» Data excerpts
◆ ◆ ◆

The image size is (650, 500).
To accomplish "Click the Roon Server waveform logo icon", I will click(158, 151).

◆ ◆ ◆

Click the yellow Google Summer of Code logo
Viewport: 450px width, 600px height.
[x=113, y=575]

◆ ◆ ◆

» Task directions
Search the entries above for the string "logo", and report each line where it occurs.

» Answer box
To accomplish "Click the Roon Server waveform logo icon", I will click(158, 151).
Click the yellow Google Summer of Code logo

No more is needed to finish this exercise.